Clinicomicrobiological monitoring of patients with exacerbation of chronic bronchitis treated with antibacterial drugs
2006
AIM: To compare clinical and microbiological efficacy of penicillines and macrolids in patients with exacerbation of chronic bronchitis (CB) basing on long-term follow-up after antibacterial treatment. MATERIALS AND METHODS: Twenty patients with exacerbated CB or chronic obstructive pulmonary disease (COPD) received amoxicillin/clavulanic acid (augmentin) while 20 other patients were given macrolides (sumamed or clacide). Clinical efficacy was assessed by the rate of exacerbation regression and duration of recurrence-free period in the course of 12-month follow-up. Bacteriological examination was conducted 3-5 days, 1 month after the treatment and at recurrent exacerbation. RESULTS: Patients on augmentin showed faster regression of exacerbation, earlier remission and higher quality of remission than patients on macrolides. Eradication of etiologically significant pathogens on day 3-5 after therapy with augmentin and macrolides was achieved in 92 and 30% patients, respectively, persistence--in 8 and 70%, respectively. Mean duration of remission was 263 +/- 107.1 and 164.9 +/- 112,2 days, respectively.
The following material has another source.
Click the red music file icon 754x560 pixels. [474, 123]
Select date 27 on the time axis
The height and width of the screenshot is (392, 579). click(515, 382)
A correlation was found between duration of recurrence-free period and frequency of eradication and persistence of the agents after antibacterial therapy of CB and COPD. CONCLUSION: Augmentin promotes a significantly earlier regress of exacerbation symptoms and persistent remission. Eradication potential of augmentin in CB/COPD patients is higher than that of macrolides. Long-term post-exacerbation monitoring (12-month follow-up) discovered that recurrence-free period of augmentin-treated patients is much longer than in patients on macrolides.